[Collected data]
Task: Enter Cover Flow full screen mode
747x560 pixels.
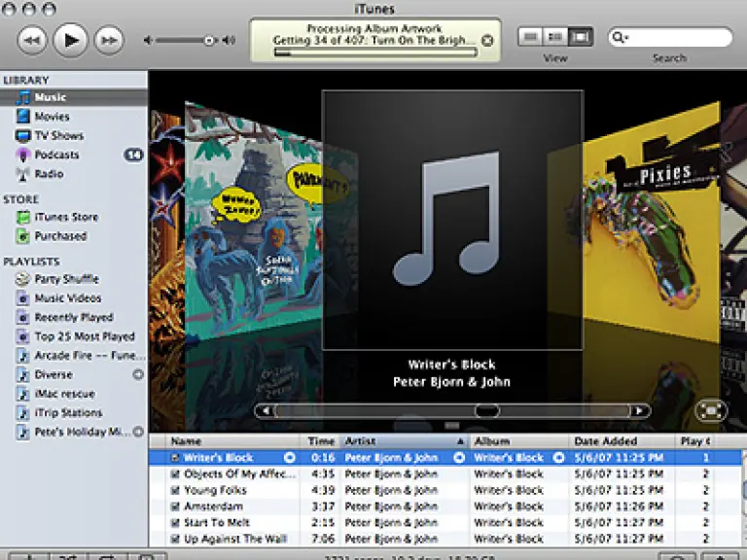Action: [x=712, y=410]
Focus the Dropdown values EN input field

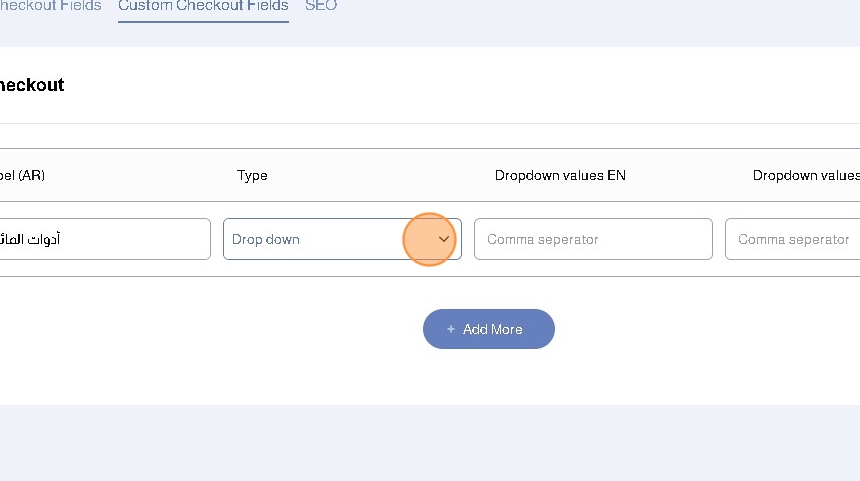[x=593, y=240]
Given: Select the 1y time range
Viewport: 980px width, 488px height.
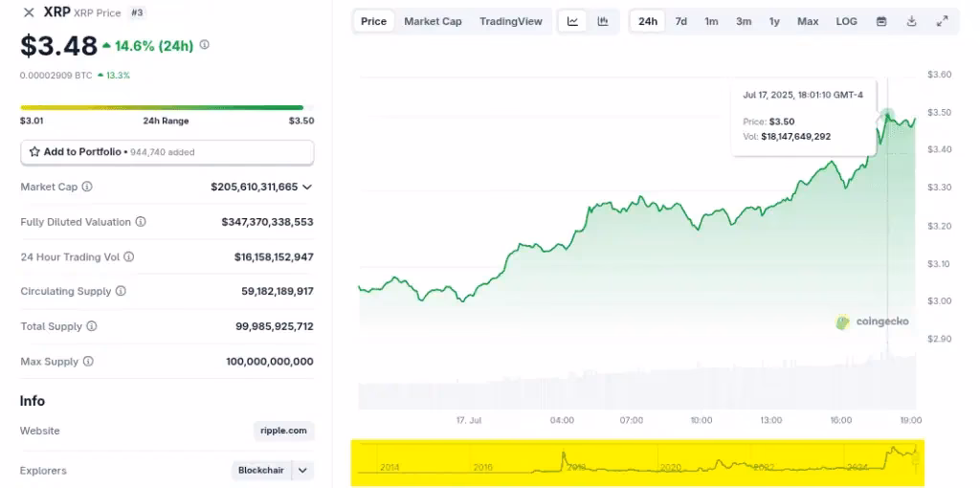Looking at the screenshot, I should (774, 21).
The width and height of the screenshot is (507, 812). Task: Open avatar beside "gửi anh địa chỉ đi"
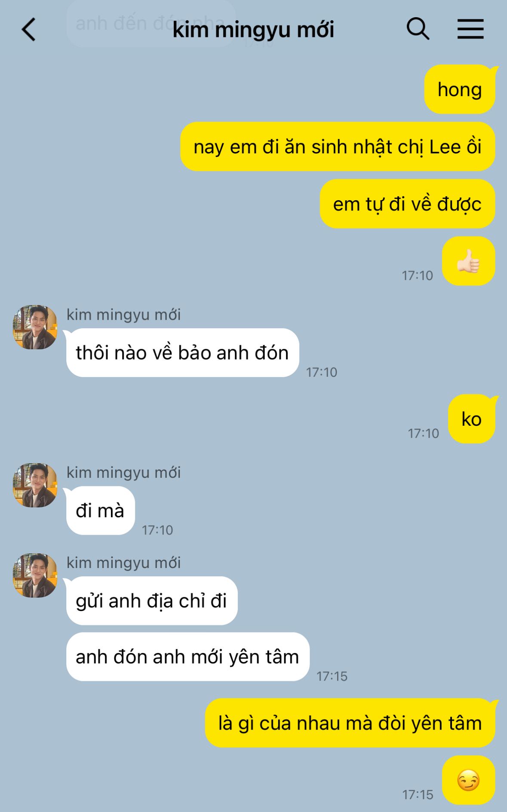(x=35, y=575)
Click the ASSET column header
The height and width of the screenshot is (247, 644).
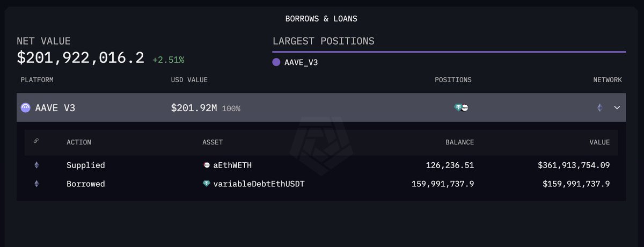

**Task brief**
Retype all entries above verbatim; no pictures belong in the copy.

**Output below**
Task: Enter Cover Flow full screen mode
747x560 pixels.
Action: [x=712, y=410]
Focus the Dropdown values EN input field

[x=593, y=240]
Given: Select the 1y time range
Viewport: 980px width, 488px height.
Looking at the screenshot, I should (774, 21).
The width and height of the screenshot is (507, 812). Task: Open avatar beside "gửi anh địa chỉ đi"
(x=35, y=575)
Click the ASSET column header
The height and width of the screenshot is (247, 644).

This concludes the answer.